# Document excerpt
# # # #

We were all learning together, but each person learns differently…we helped each other.

These classes incorporate into your life and into your learning. It becomes part of your thinking. It just keeps connecting, and connecting, and connecting.
Collaborative Learning Project LC students

From 1985 to the present, Washington Center has used “learning communities” to describe a variety of approaches to curricular reform that depart from the usual pattern of teachers teaching separate classes in separate subjects to separate groups of students.

Early editions of the Washington Center newsletter include accounts of the wonderfully inventive learning communities designed by faculty and academic staff. The degree of curricular integration varied as did the amount of collaboration among faculty and those involved in the teaching team, including full and part-time faculty, counselors, student affairs professionals, librarians, and peer mentors.

In 1994, the Collaborative Learning Project—the first longitudinal study on the impact of learning communities on student learning in higher education—introduced a broader audience to the academic and social benefits of learning communities. Three programs were highlighted in this research study: the Freshman Interest group program at the University of Washington, the Coordinated Studies Program at Seattle Community College, and the learning community clusters at La Guardia Community College.

Student accounts from the Collaborative Learning Project—see quotes above—are not so different from what our own students might say. This is hardly surprising, since learning communities done well continue to be a conduit for high-expectation, engaged, meaningful learning. What has changed are the programs on these campuses.

Through the collective efforts of colleagues at these institutions and many others, we now know more about how to scale up and sustain learning community initiatives so many more students can experience the value of learning in community, especially those who are underrepresented in higher education.

# # # #

# Parts of the exercise
1. Please repeat a section of the passage on learning communities word for word, beginning at the words "From 1985 to" and stopping after the words "groups of students.".
2. According to the passage on learning communities, in what year did the Collaborative Learning Project bring the benefits of learning communities to a broader audience?
3. Write the next part of the passage on learning communities, picking up after its final sentence.
The records have nothing to do with this work.

# # # #

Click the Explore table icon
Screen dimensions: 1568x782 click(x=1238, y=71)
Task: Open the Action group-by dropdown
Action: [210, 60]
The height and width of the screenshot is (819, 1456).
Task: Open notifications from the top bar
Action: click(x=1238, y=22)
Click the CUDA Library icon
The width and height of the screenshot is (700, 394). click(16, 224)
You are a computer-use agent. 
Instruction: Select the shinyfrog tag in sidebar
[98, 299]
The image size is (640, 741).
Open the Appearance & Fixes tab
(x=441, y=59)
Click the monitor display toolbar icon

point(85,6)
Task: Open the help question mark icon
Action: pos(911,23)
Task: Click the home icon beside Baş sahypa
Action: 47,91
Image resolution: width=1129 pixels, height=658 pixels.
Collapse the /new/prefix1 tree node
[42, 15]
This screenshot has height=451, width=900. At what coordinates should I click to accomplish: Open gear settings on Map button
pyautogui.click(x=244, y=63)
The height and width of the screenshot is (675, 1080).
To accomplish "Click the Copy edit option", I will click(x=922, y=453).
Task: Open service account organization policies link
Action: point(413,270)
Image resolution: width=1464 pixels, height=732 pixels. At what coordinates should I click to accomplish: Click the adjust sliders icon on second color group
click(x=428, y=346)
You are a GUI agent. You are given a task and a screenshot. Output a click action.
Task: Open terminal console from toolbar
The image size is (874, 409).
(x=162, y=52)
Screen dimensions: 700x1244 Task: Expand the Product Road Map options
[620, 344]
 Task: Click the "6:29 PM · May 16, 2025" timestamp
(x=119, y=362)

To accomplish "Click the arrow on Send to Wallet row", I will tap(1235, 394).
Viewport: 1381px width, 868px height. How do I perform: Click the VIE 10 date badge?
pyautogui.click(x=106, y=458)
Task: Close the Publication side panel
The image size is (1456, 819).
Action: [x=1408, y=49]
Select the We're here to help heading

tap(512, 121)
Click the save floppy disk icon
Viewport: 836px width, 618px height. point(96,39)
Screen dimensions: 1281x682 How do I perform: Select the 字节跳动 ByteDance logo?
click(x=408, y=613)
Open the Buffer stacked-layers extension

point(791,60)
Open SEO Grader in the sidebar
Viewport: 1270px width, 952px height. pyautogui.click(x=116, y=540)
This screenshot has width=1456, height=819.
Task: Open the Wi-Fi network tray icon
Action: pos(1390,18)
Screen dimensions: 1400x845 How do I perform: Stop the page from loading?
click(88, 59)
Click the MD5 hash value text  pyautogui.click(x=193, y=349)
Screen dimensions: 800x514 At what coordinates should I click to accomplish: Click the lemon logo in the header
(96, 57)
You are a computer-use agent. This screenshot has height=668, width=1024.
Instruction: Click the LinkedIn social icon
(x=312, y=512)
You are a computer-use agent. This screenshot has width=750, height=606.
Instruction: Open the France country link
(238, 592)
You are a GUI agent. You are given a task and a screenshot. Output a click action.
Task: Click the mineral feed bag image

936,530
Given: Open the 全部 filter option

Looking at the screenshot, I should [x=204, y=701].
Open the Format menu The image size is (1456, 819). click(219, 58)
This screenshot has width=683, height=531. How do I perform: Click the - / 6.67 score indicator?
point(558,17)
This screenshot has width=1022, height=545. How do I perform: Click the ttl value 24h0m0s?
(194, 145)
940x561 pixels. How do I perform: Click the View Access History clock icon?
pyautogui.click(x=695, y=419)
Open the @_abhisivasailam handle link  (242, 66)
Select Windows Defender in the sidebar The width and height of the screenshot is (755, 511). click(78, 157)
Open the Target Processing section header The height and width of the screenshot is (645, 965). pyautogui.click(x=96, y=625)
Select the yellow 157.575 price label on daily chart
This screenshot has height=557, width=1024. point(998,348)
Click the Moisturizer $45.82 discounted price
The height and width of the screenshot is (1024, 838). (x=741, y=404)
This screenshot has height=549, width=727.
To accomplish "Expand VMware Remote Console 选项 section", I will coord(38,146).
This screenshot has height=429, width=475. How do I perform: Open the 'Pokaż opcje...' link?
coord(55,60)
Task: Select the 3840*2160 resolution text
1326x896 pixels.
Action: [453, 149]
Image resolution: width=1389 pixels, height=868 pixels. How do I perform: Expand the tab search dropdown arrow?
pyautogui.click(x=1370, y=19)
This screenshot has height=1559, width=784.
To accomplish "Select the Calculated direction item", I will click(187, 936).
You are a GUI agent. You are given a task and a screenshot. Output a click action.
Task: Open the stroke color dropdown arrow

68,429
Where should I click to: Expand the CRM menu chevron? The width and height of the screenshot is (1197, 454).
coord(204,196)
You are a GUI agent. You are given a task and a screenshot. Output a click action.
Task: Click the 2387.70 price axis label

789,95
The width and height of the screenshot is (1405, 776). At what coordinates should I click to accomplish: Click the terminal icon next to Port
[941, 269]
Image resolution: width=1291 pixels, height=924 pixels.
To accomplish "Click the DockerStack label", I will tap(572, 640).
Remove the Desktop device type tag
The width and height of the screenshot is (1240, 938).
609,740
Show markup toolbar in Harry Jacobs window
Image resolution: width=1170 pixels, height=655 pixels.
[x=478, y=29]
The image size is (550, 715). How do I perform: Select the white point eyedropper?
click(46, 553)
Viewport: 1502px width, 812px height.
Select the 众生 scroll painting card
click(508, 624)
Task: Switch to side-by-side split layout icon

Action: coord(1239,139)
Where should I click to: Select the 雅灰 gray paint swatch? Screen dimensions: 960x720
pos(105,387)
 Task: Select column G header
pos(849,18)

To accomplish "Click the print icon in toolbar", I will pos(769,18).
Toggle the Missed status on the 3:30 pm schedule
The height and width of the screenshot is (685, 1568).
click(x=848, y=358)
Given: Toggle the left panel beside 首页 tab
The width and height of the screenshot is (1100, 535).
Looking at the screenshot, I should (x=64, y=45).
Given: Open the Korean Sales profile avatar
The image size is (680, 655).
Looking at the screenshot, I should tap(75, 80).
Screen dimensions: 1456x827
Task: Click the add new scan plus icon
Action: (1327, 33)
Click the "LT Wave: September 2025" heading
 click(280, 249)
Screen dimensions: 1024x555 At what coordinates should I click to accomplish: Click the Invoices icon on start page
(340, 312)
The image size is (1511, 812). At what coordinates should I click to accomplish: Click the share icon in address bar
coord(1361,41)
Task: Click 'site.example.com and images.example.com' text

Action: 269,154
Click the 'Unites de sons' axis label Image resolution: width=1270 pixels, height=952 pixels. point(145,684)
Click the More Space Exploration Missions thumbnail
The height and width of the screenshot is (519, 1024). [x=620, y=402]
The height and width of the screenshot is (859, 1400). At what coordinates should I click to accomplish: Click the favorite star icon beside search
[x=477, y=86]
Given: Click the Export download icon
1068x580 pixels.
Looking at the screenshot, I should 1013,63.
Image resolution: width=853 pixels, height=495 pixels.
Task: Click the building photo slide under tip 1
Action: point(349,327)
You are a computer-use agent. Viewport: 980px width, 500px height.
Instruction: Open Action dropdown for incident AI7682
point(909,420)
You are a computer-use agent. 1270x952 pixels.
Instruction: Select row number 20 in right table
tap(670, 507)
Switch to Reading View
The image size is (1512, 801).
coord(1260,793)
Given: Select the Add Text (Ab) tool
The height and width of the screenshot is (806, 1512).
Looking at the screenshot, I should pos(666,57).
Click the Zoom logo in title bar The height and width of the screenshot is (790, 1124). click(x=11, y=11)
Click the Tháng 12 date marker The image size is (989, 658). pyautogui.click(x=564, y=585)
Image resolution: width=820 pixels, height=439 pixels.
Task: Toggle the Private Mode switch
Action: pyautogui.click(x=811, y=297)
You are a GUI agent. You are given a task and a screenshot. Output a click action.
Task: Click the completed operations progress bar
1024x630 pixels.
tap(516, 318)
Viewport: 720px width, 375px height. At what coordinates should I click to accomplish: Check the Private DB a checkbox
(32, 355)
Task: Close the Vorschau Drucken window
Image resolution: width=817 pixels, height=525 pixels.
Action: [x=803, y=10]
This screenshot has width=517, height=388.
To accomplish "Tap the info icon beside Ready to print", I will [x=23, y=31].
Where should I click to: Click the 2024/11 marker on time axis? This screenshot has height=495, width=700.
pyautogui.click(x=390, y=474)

# # # #

# Answer list
1.
From 1985 to the present, Washington Center has used “learning communities” to describe a variety of approaches to curricular reform that depart from the usual pattern of teachers teaching separate classes in separate subjects to separate groups of students.

2. 1994

3.
LCs as an Intervention Strategy for Student Success

The expression “new era learning communities” refers to a new stage in learning community work—where curricular reform is cast more broadly as educational reform. The starting point for planning learning communities is no longer a conversation between faculty keen to teach together, but an institution’s commitment to its students—from their arrival to graduation.

Situating learning communities in the thick of an educational institution’s aims and concerns represents a coming-of-age for an emerging field.

The shifts include the following key moves:

  • From learning community offerings based on faculty interest to learning communities situated where student need is greatest and at critical transition points (high school and pre-college to college, transfer from two- to-four year schools, entry into specialized studies)
  • From learning community models to learning communities as an intervention strategy for student success where attention is paid to subsets of students whose completion rates lag behind their peers
  • From one or two types of learning communities to multiple interventions with a common purpose informed by explicit learning community program mission and goals, articulated in relation to an institution's strategic plan

New era learning communities move forward the best of our collective efforts. The throughline—the constant—is the commitment to quality education for all students, and an explicit institutional acknowledgement that curriculum planning time for faculty and other teaching team members is foundational to learning communities done well.